** STATED EXERCISE **
How many lines of the entries below contain the string "height", matching case exactly? Reply with the number only.

** MATERIAL **
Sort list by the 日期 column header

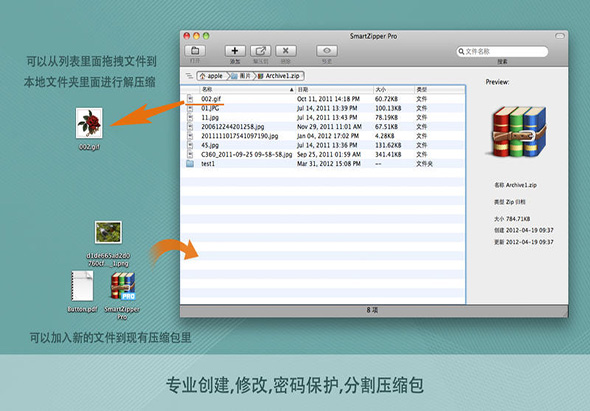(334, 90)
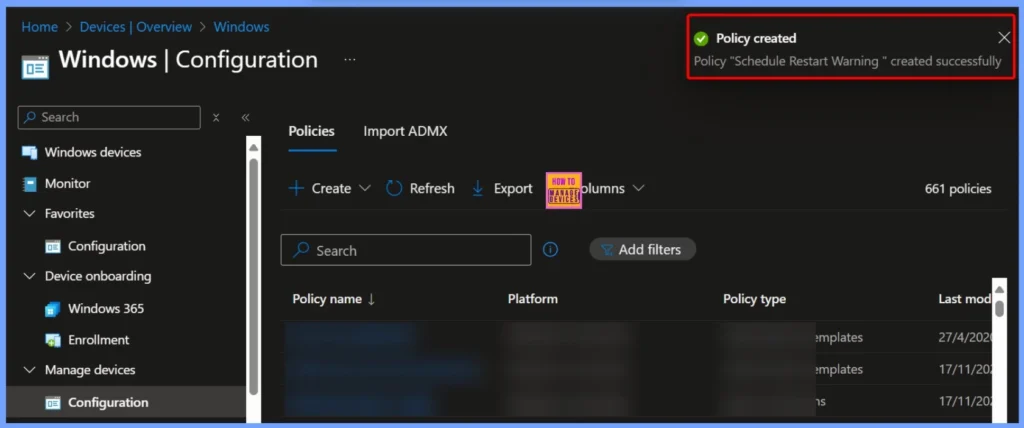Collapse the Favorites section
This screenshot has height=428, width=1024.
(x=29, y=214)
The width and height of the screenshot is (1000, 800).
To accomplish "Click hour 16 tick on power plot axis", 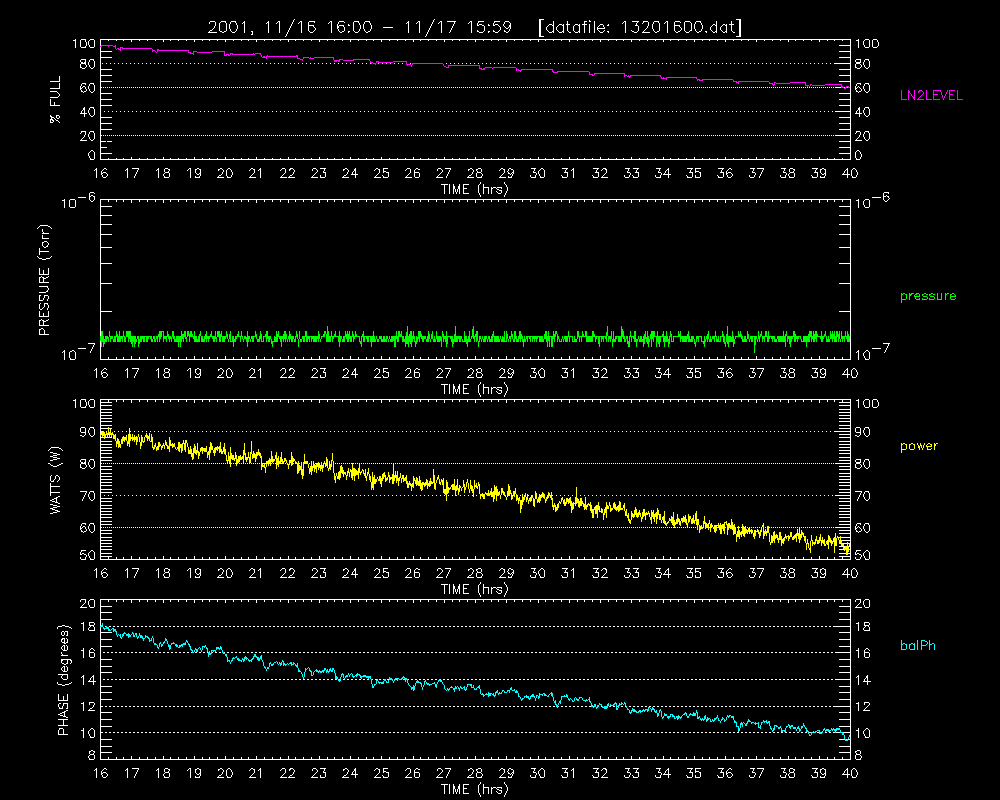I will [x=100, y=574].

** FULL SOLUTION **
2